6. Miscellaneous Enzymatic Reactions

Throughout the years, enzymatic synthesis with the use of DESs as (co)solvents has been extended to a number of reactions which do not fall into any of the categories presented in the previous sections. Successful examples have been reported in the field of amine and amide chemistry. The formation of the amide bond is relevant to medicinal chemistry, because it is a widespread motif in small molecules used as active pharmaceutical ingredients (APIs), and of course because of its application to the synthesis of oligopeptides. The conversion of fish oil fatty acid esters ethyl docosahexaenoate and eicosapentaenoate into the corresponding ethanolamides (Table 9, entry 1) falls into the first of the two purposes, since these polyunsaturated long alkyl chain amides have been reported to play several biological functions.

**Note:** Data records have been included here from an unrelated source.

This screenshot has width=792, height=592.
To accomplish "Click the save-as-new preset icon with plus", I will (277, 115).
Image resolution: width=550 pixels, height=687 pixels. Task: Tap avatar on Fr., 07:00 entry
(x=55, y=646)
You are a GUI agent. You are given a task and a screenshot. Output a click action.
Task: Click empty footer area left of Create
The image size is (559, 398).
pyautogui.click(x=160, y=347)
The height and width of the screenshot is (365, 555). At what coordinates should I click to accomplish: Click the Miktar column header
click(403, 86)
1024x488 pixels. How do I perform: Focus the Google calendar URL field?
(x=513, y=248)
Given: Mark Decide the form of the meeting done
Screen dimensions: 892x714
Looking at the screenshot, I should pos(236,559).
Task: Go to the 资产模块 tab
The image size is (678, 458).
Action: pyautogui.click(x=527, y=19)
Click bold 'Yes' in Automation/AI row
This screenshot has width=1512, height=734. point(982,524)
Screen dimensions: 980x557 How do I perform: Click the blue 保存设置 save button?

For this reaction, the activity of immobilized Candida antartica lipase B Novozym 435 in ChCl-based DESs was studied by taking into account the effect of different parameters, such as the nature of the eutectic mixture, the water content, the reaction temperature and time, the molar ratio between the fish oil esters mixture and ethanolamine [106]. Best results in terms of conversion were obtained with ChCl/Glu 5:2 with a H2O content of 8.50% w/w; other DESs afforded lower yields. The study represented an improvement over previous methods, not only in terms of replacement of VOCs and increasing of the reaction yields within short reaction times at moderate temperatures, but also because the product was recovered and separated from the DES-ethanolamine mixture by simple centrifugation, thus avoiding the need for any further purification, paving the way to the possible application on an industrial scale [106].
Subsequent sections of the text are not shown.